An activity to help students start thinking about data! Students create three dimensional bar charts from data cards. This gives them an intuitive understanding of how individual data points link to a visualization, and why a visualization is useful.
Download Lesson Plan Here: Data Cards Lesson plan
What you need
- Uniform blocks or boxes (for example plastic takeaway boxes). The amount you will need depends on how many students will be simultaneously taking part in the activity. For a group of 5 we would recommend 50 boxes. For this reason this activity is best delivered in small groups.
- Printed data cards. We recommend the CensusAtSchool Data Cards which are from New Zealand (CensusAtSchool website). We have made a version of the cards sized at A6 each available here: NZ Data Cards
- Printed category headings (optional). These specify the different attributes for example (red hair, black hair, blonde hair, brown hair). These are used for building the towers on top of. But the activity can still be down without these.
To-do before the activity
- Print out the data cards and cut them out.

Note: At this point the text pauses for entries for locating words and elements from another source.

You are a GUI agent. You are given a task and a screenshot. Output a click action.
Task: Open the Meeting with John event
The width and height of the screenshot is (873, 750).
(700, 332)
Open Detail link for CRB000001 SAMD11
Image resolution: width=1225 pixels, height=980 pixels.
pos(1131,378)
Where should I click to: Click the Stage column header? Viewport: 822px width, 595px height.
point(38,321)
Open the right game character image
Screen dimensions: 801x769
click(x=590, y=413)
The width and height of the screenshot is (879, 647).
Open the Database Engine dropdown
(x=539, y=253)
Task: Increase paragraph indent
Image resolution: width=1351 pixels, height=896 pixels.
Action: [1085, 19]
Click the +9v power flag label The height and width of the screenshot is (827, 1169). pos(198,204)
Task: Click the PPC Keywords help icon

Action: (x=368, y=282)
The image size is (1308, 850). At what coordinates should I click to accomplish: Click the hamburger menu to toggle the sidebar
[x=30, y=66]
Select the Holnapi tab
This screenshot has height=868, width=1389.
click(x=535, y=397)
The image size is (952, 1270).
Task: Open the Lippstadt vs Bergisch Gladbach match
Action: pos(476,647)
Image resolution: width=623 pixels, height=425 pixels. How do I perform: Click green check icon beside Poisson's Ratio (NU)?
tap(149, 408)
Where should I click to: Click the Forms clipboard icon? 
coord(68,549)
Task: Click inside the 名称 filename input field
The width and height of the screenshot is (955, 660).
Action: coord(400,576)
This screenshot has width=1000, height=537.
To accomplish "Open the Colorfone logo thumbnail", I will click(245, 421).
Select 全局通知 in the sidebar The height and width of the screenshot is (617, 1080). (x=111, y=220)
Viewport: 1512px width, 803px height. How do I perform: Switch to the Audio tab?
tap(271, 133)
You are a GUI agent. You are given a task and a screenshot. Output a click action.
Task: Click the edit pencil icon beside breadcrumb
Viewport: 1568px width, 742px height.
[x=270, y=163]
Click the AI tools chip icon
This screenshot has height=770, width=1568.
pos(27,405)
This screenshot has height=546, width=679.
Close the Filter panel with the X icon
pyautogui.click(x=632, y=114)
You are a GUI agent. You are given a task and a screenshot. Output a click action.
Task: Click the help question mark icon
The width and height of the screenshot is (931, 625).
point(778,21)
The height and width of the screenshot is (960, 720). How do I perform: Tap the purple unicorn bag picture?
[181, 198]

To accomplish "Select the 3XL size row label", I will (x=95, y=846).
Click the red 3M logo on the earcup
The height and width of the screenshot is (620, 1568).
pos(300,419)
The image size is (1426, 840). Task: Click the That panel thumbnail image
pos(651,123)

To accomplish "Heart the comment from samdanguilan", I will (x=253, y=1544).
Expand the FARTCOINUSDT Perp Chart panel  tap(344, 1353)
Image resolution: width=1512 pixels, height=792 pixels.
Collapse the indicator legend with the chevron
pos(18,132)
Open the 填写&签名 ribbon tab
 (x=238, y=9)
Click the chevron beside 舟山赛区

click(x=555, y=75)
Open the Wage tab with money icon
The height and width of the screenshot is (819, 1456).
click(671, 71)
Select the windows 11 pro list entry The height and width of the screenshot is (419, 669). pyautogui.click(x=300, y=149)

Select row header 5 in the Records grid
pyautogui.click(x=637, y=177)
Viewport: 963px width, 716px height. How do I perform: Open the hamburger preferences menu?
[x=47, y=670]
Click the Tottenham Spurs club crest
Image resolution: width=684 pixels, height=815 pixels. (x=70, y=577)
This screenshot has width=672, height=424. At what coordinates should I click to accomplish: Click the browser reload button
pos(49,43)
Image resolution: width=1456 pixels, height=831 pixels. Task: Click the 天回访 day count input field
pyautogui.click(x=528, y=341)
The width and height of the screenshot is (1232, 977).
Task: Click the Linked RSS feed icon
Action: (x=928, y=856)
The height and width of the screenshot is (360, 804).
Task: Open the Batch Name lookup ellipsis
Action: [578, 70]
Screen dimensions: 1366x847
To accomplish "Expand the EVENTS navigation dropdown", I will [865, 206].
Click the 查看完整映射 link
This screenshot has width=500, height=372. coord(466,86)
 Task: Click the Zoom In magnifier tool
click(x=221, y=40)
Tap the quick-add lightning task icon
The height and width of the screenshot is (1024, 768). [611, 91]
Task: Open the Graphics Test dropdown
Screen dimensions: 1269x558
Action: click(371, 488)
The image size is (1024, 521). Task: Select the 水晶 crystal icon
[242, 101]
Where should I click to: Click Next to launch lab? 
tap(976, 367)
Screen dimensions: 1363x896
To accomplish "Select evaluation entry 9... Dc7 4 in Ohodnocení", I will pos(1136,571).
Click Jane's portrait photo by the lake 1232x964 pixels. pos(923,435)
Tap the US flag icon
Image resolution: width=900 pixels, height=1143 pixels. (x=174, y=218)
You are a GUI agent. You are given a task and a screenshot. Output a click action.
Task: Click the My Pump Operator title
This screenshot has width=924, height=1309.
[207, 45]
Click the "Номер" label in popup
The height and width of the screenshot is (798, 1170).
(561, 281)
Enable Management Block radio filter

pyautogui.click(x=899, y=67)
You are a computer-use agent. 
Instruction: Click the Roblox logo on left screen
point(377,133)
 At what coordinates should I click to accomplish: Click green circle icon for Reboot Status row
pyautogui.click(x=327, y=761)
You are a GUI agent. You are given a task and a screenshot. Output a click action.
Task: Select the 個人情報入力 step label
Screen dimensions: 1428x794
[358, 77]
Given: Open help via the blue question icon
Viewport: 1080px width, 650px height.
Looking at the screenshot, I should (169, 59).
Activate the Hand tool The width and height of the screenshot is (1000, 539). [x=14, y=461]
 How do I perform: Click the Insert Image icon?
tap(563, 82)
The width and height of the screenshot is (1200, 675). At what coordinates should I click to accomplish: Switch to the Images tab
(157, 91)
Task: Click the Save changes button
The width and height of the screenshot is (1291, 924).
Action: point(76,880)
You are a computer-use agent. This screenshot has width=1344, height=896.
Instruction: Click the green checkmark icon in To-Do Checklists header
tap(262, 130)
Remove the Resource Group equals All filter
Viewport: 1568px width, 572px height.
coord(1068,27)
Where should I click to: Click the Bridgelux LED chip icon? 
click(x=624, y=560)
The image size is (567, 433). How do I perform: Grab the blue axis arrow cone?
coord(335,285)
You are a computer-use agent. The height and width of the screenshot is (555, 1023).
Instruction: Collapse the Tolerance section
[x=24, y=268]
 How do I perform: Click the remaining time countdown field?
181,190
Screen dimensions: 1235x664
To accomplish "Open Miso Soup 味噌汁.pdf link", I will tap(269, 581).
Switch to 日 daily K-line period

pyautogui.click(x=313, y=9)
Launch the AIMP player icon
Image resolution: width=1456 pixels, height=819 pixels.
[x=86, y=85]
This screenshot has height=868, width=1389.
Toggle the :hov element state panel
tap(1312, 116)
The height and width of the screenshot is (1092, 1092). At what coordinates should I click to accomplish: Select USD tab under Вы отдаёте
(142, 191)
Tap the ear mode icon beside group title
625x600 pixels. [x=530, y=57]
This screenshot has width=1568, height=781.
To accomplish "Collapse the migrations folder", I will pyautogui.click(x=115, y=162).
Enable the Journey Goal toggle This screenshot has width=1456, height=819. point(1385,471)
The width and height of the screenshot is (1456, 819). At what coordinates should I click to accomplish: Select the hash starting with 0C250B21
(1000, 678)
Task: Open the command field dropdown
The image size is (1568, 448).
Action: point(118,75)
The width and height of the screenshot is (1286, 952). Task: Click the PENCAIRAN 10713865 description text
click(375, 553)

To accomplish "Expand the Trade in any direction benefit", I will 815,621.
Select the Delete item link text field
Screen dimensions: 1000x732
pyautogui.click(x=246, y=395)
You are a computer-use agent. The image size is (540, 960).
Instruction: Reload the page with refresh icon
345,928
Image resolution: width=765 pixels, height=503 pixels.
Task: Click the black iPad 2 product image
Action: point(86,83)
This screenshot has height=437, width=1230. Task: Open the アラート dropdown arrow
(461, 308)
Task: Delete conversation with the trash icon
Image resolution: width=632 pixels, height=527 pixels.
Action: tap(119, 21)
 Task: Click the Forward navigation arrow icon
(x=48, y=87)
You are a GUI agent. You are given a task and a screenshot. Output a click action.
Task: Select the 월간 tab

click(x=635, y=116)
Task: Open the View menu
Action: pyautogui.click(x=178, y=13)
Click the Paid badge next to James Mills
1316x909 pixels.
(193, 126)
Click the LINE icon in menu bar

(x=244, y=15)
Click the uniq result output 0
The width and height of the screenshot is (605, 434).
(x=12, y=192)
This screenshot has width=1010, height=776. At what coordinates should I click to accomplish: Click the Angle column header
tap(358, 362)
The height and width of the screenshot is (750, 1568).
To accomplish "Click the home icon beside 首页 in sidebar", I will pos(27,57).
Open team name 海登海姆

- Stick one card onto each of the blocks / boxes.
Activity
- Ask students to stack cards by different variables (a good place to start is hair colour). They will create 4 towers, one for each hair colour.
- Once they have created each tower, ask which hair colour is the most common. They should say the tower which is the highest. This links the core idea of data points being linked to graphs, and the use of visualisations in ease of data understanding.
- This can be repeated with other variables such as eye colour, transport option, or whether they like pineapple on pizza.
- Another activity is ordering the boxes by numerical variables, if your class is confident.